# Requirement
Nothing in the entries may change when they are transcribed.

# Data to examine
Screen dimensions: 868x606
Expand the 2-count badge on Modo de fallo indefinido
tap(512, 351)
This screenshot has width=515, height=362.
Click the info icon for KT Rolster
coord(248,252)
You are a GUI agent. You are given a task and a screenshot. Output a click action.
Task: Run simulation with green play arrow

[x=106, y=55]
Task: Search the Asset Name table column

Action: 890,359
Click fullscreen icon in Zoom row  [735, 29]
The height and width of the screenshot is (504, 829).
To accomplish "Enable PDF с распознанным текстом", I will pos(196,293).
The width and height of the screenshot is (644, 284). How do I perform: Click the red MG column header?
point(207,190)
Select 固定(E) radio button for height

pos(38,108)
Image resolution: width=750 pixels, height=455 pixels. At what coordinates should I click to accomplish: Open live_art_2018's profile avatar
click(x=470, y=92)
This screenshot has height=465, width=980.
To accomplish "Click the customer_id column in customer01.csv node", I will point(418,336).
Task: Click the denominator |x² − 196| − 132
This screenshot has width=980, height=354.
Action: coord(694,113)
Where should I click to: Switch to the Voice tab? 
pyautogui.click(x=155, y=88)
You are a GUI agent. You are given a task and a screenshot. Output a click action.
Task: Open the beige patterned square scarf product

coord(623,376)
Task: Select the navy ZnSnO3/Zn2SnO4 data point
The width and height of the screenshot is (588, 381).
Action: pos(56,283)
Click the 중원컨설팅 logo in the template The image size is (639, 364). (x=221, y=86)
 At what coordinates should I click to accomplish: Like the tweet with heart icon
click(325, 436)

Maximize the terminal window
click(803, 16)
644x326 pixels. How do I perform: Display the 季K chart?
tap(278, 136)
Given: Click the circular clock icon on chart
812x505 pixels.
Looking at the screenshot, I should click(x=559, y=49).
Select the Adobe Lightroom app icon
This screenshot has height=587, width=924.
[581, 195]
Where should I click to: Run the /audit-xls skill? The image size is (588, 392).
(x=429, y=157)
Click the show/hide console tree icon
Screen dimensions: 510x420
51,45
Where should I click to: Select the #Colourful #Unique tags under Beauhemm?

# Problem solution
Screen dimensions: 868x606
Expand the 2-count badge on Modo de fallo indefinido
tap(512, 351)
This screenshot has width=515, height=362.
Click the info icon for KT Rolster
coord(248,252)
You are a GUI agent. You are given a task and a screenshot. Output a click action.
Task: Run simulation with green play arrow

[x=106, y=55]
Task: Search the Asset Name table column

Action: 890,359
Click fullscreen icon in Zoom row  [735, 29]
The height and width of the screenshot is (504, 829).
To accomplish "Enable PDF с распознанным текстом", I will pos(196,293).
The width and height of the screenshot is (644, 284). How do I perform: Click the red MG column header?
point(207,190)
Select 固定(E) radio button for height

pos(38,108)
Image resolution: width=750 pixels, height=455 pixels. At what coordinates should I click to accomplish: Open live_art_2018's profile avatar
click(x=470, y=92)
This screenshot has height=465, width=980.
To accomplish "Click the customer_id column in customer01.csv node", I will point(418,336).
Task: Click the denominator |x² − 196| − 132
This screenshot has width=980, height=354.
Action: coord(694,113)
Where should I click to: Switch to the Voice tab? 
pyautogui.click(x=155, y=88)
You are a GUI agent. You are given a task and a screenshot. Output a click action.
Task: Open the beige patterned square scarf product

coord(623,376)
Task: Select the navy ZnSnO3/Zn2SnO4 data point
The width and height of the screenshot is (588, 381).
Action: pos(56,283)
Click the 중원컨설팅 logo in the template The image size is (639, 364). (x=221, y=86)
 At what coordinates should I click to accomplish: Like the tweet with heart icon
click(325, 436)

Maximize the terminal window
click(803, 16)
644x326 pixels. How do I perform: Display the 季K chart?
tap(278, 136)
Given: Click the circular clock icon on chart
812x505 pixels.
Looking at the screenshot, I should click(x=559, y=49).
Select the Adobe Lightroom app icon
This screenshot has height=587, width=924.
[581, 195]
Where should I click to: Run the /audit-xls skill? The image size is (588, 392).
(x=429, y=157)
Click the show/hide console tree icon
Screen dimensions: 510x420
51,45
Where should I click to: Select the #Colourful #Unique tags under Beauhemm?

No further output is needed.